Content starts
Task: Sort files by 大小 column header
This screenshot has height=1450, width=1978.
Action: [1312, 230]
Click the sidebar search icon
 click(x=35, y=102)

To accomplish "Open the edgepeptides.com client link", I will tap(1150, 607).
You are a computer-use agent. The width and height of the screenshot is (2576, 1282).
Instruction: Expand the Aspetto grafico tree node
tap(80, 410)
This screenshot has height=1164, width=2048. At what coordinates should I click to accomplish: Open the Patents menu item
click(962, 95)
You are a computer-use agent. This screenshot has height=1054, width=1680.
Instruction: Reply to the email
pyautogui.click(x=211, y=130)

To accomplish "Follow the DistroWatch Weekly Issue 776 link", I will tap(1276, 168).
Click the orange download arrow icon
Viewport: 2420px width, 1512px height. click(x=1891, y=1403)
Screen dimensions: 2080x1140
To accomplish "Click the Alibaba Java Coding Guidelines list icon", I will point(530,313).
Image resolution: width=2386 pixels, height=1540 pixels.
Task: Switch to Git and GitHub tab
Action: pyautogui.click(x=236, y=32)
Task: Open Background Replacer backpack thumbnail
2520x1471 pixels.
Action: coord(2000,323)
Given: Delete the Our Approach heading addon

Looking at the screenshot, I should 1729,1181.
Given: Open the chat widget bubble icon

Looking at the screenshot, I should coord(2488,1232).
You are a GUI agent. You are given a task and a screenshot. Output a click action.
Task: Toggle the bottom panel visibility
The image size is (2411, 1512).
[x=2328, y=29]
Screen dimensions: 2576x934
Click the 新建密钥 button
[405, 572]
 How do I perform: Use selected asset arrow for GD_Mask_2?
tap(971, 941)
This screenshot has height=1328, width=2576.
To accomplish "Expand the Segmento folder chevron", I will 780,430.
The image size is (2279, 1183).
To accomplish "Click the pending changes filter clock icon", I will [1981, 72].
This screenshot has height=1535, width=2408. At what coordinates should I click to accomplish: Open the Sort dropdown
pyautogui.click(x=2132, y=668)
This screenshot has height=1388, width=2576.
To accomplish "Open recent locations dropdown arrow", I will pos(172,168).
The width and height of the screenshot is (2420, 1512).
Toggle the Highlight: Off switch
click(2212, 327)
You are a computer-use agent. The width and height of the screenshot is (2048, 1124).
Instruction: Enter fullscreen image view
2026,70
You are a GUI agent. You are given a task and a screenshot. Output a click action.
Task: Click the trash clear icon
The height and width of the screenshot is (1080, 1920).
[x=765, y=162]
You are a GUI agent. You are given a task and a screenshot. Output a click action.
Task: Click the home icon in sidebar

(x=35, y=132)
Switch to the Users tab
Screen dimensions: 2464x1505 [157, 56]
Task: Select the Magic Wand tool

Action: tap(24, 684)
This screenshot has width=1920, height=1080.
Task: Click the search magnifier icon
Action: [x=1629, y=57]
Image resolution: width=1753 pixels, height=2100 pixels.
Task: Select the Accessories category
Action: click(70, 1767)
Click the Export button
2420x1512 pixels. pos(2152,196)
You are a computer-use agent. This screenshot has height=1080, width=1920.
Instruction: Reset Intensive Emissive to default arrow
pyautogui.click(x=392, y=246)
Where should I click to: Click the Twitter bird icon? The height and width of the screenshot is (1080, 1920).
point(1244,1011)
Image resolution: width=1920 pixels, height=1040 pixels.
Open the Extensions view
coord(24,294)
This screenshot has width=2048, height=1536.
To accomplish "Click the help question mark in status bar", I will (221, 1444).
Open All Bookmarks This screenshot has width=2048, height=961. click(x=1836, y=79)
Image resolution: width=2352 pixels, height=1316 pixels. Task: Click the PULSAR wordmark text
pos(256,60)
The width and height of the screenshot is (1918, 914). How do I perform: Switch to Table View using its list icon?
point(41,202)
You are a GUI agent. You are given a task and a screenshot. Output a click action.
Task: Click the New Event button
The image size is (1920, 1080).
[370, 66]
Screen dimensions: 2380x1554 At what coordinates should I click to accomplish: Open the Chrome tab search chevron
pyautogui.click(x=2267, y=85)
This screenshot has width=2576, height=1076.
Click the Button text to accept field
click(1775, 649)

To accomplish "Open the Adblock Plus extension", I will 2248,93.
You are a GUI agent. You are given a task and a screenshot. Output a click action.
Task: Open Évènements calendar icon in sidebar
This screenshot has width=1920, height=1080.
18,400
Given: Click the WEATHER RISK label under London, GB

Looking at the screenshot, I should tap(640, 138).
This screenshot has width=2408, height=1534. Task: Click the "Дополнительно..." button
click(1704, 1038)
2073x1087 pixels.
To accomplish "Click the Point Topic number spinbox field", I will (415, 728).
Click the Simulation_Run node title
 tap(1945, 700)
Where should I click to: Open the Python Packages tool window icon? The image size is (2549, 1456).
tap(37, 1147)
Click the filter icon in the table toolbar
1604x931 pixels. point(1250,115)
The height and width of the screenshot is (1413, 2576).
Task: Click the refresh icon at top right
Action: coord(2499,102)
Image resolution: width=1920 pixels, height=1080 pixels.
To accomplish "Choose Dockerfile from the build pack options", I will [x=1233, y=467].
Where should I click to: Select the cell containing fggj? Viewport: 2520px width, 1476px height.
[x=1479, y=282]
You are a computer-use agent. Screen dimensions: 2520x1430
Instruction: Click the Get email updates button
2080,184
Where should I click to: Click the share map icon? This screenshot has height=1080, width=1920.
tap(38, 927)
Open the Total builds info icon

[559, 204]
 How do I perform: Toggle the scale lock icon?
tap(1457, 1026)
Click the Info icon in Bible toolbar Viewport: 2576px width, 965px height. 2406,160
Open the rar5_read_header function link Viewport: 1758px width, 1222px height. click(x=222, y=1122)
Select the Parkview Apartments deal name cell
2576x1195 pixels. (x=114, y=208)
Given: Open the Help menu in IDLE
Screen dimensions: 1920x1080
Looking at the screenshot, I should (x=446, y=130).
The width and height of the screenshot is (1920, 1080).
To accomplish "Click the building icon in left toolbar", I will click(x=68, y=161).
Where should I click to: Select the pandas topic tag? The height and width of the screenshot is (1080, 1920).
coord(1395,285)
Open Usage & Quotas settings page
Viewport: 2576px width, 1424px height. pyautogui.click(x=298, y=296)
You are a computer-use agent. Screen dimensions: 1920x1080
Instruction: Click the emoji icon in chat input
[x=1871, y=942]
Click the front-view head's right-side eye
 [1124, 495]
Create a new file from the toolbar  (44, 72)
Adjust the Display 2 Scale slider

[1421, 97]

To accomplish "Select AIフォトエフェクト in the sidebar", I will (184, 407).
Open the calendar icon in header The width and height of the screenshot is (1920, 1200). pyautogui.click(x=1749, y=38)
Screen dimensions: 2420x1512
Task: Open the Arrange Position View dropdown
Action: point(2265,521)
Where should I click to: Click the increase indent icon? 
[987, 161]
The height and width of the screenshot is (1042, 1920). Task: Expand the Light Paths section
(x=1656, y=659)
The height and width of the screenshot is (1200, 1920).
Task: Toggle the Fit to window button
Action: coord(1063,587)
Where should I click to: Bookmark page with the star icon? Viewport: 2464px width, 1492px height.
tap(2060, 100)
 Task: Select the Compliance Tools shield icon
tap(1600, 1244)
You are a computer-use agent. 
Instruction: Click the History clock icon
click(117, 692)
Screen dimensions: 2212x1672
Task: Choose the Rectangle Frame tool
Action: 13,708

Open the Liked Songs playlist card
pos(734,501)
Content ends
→ **Exercise goal**
For this exercise, retype the complete listing exactly.

→ **Exercise output**
Task: Sort files by 大小 column header
This screenshot has height=1450, width=1978.
Action: [1312, 230]
Click the sidebar search icon
 click(x=35, y=102)

To accomplish "Open the edgepeptides.com client link", I will tap(1150, 607).
You are a computer-use agent. The width and height of the screenshot is (2576, 1282).
Instruction: Expand the Aspetto grafico tree node
tap(80, 410)
This screenshot has height=1164, width=2048. At what coordinates should I click to accomplish: Open the Patents menu item
click(962, 95)
You are a computer-use agent. This screenshot has height=1054, width=1680.
Instruction: Reply to the email
pyautogui.click(x=211, y=130)

To accomplish "Follow the DistroWatch Weekly Issue 776 link", I will tap(1276, 168).
Click the orange download arrow icon
Viewport: 2420px width, 1512px height. click(x=1891, y=1403)
Screen dimensions: 2080x1140
To accomplish "Click the Alibaba Java Coding Guidelines list icon", I will point(530,313).
Image resolution: width=2386 pixels, height=1540 pixels.
Task: Switch to Git and GitHub tab
Action: pyautogui.click(x=236, y=32)
Task: Open Background Replacer backpack thumbnail
2520x1471 pixels.
Action: coord(2000,323)
Given: Delete the Our Approach heading addon

Looking at the screenshot, I should 1729,1181.
Given: Open the chat widget bubble icon

Looking at the screenshot, I should coord(2488,1232).
You are a GUI agent. You are given a task and a screenshot. Output a click action.
Task: Toggle the bottom panel visibility
The image size is (2411, 1512).
[x=2328, y=29]
Screen dimensions: 2576x934
Click the 新建密钥 button
[405, 572]
 How do I perform: Use selected asset arrow for GD_Mask_2?
tap(971, 941)
This screenshot has height=1328, width=2576.
To accomplish "Expand the Segmento folder chevron", I will 780,430.
The image size is (2279, 1183).
To accomplish "Click the pending changes filter clock icon", I will [1981, 72].
This screenshot has height=1535, width=2408. At what coordinates should I click to accomplish: Open the Sort dropdown
pyautogui.click(x=2132, y=668)
This screenshot has height=1388, width=2576.
To accomplish "Open recent locations dropdown arrow", I will pos(172,168).
The width and height of the screenshot is (2420, 1512).
Toggle the Highlight: Off switch
click(2212, 327)
You are a computer-use agent. The width and height of the screenshot is (2048, 1124).
Instruction: Enter fullscreen image view
2026,70
You are a GUI agent. You are given a task and a screenshot. Output a click action.
Task: Click the trash clear icon
The height and width of the screenshot is (1080, 1920).
[x=765, y=162]
You are a GUI agent. You are given a task and a screenshot. Output a click action.
Task: Click the home icon in sidebar

(x=35, y=132)
Switch to the Users tab
Screen dimensions: 2464x1505 [157, 56]
Task: Select the Magic Wand tool

Action: tap(24, 684)
This screenshot has width=1920, height=1080.
Task: Click the search magnifier icon
Action: [x=1629, y=57]
Image resolution: width=1753 pixels, height=2100 pixels.
Task: Select the Accessories category
Action: click(70, 1767)
Click the Export button
2420x1512 pixels. pos(2152,196)
You are a computer-use agent. This screenshot has height=1080, width=1920.
Instruction: Reset Intensive Emissive to default arrow
pyautogui.click(x=392, y=246)
Where should I click to: Click the Twitter bird icon? The height and width of the screenshot is (1080, 1920).
point(1244,1011)
Image resolution: width=1920 pixels, height=1040 pixels.
Open the Extensions view
coord(24,294)
This screenshot has width=2048, height=1536.
To accomplish "Click the help question mark in status bar", I will (221, 1444).
Open All Bookmarks This screenshot has width=2048, height=961. click(x=1836, y=79)
Image resolution: width=2352 pixels, height=1316 pixels. Task: Click the PULSAR wordmark text
pos(256,60)
The width and height of the screenshot is (1918, 914). How do I perform: Switch to Table View using its list icon?
point(41,202)
You are a GUI agent. You are given a task and a screenshot. Output a click action.
Task: Click the New Event button
The image size is (1920, 1080).
[370, 66]
Screen dimensions: 2380x1554 At what coordinates should I click to accomplish: Open the Chrome tab search chevron
pyautogui.click(x=2267, y=85)
This screenshot has width=2576, height=1076.
Click the Button text to accept field
click(1775, 649)

To accomplish "Open the Adblock Plus extension", I will 2248,93.
You are a GUI agent. You are given a task and a screenshot. Output a click action.
Task: Open Évènements calendar icon in sidebar
This screenshot has width=1920, height=1080.
18,400
Given: Click the WEATHER RISK label under London, GB

Looking at the screenshot, I should tap(640, 138).
This screenshot has width=2408, height=1534. Task: Click the "Дополнительно..." button
click(1704, 1038)
2073x1087 pixels.
To accomplish "Click the Point Topic number spinbox field", I will (415, 728).
Click the Simulation_Run node title
 tap(1945, 700)
Where should I click to: Open the Python Packages tool window icon? The image size is (2549, 1456).
tap(37, 1147)
Click the filter icon in the table toolbar
1604x931 pixels. point(1250,115)
The height and width of the screenshot is (1413, 2576).
Task: Click the refresh icon at top right
Action: coord(2499,102)
Image resolution: width=1920 pixels, height=1080 pixels.
To accomplish "Choose Dockerfile from the build pack options", I will [x=1233, y=467].
Where should I click to: Select the cell containing fggj? Viewport: 2520px width, 1476px height.
[x=1479, y=282]
You are a computer-use agent. Screen dimensions: 2520x1430
Instruction: Click the Get email updates button
2080,184
Where should I click to: Click the share map icon? This screenshot has height=1080, width=1920.
tap(38, 927)
Open the Total builds info icon

[559, 204]
 How do I perform: Toggle the scale lock icon?
tap(1457, 1026)
Click the Info icon in Bible toolbar Viewport: 2576px width, 965px height. 2406,160
Open the rar5_read_header function link Viewport: 1758px width, 1222px height. click(x=222, y=1122)
Select the Parkview Apartments deal name cell
2576x1195 pixels. (x=114, y=208)
Given: Open the Help menu in IDLE
Screen dimensions: 1920x1080
Looking at the screenshot, I should (x=446, y=130).
The width and height of the screenshot is (1920, 1080).
To accomplish "Click the building icon in left toolbar", I will click(x=68, y=161).
Where should I click to: Select the pandas topic tag? The height and width of the screenshot is (1080, 1920).
coord(1395,285)
Open Usage & Quotas settings page
Viewport: 2576px width, 1424px height. pyautogui.click(x=298, y=296)
You are a computer-use agent. Screen dimensions: 1920x1080
Instruction: Click the emoji icon in chat input
[x=1871, y=942]
Click the front-view head's right-side eye
 [1124, 495]
Create a new file from the toolbar  (44, 72)
Adjust the Display 2 Scale slider

[1421, 97]

To accomplish "Select AIフォトエフェクト in the sidebar", I will (184, 407).
Open the calendar icon in header The width and height of the screenshot is (1920, 1200). pyautogui.click(x=1749, y=38)
Screen dimensions: 2420x1512
Task: Open the Arrange Position View dropdown
Action: point(2265,521)
Where should I click to: Click the increase indent icon? 
[987, 161]
The height and width of the screenshot is (1042, 1920). Task: Expand the Light Paths section
(x=1656, y=659)
The height and width of the screenshot is (1200, 1920).
Task: Toggle the Fit to window button
Action: coord(1063,587)
Where should I click to: Bookmark page with the star icon? Viewport: 2464px width, 1492px height.
tap(2060, 100)
 Task: Select the Compliance Tools shield icon
tap(1600, 1244)
You are a computer-use agent. 
Instruction: Click the History clock icon
click(117, 692)
Screen dimensions: 2212x1672
Task: Choose the Rectangle Frame tool
Action: 13,708

Open the Liked Songs playlist card
pos(734,501)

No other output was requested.